Quoted text:
==============================

The Liberals promised to return it to its interest-free status, undoing a Conservative decision to reduce costs by charging some interest.

Under the program, farmers can use undelivered grain as collateral to obtain a government-guaranteed, interest-free loan from a bank or credit union.

Part of the problem with the program is that in recent years on the Prairies, the default rate has skyrocketed as farmers do not or are unable to repay the loan, leaving the government liable. In 1993-94, the default rate of seven percent was on loans worth $57.8 million.

Default rate

Meanwhile, the program which covers crops other than wheat board grains has had a default rate of one-tenth that level. It includes the cash advance program in Ontario.

“The majority of opinion in Western Canada is that we have to get the level of default down,” said Riddell.

==============================

Required task 1: Do these statements agree with the grain-loan passage? (a) Farmers may pledge undelivered grain as collateral for a loan under the program. (b) The Liberals planned to keep charging some interest on the loans. (c) The program for crops other than wheat board grains has had a higher default rate than the one on the Prairies. Answer yes or no for each, quoting the words that decide it.
Required task 2: Could you carry the grain-loan passage on from its last sentence?

Dataset excerpt:
==============================

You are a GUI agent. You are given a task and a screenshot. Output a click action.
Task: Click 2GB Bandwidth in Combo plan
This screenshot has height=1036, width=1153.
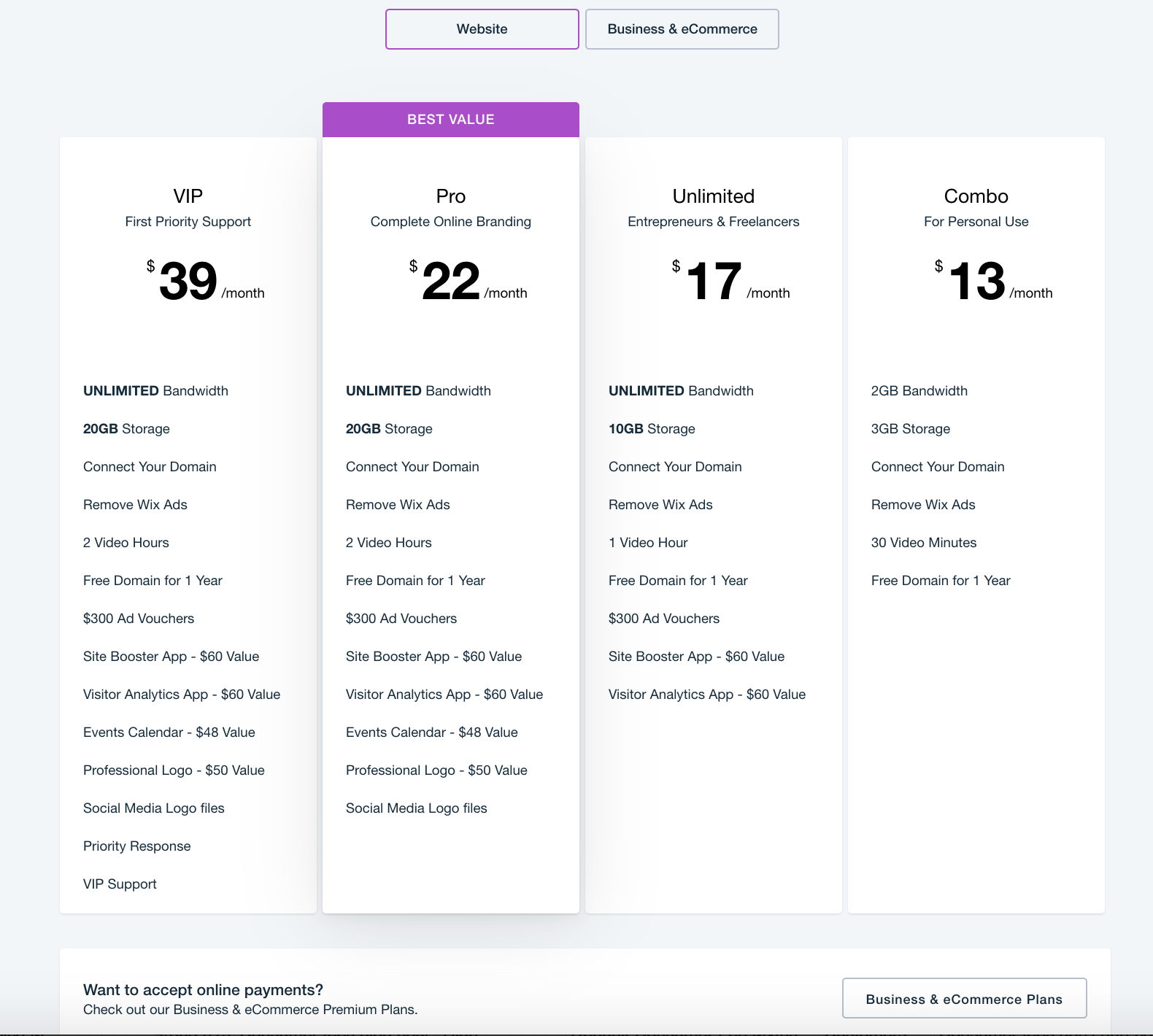[919, 391]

==============================

Task output 1:
(a) Yes: "farmers can use undelivered grain as collateral to obtain a government-guaranteed, interest-free loan from a bank or credit union."
(b) No: "The Liberals promised to return it to its interest-free status, undoing a Conservative decision to reduce costs by charging some interest."
(c) No: "the program which covers crops other than wheat board grains has had a default rate of one-tenth that level."

Task output 2:
Among the proposals is a suggestion that a farmer who defaults should be barred from the program for three years and a second offence would mean a lifetime ban.

The proposal recommends maximums remain at $50,000 for an individual and $250,000 for a unit with more than one operator.

Riddell’s report also will suggest the rules of the Prairie Grain Advance Payment program be revised to correspond to the Advance Payments for Crops program that applies to other crops. This would mean there has to be evidence a farmer sold his crop before the obligation is set aside, rather than simply a repayment of the loan.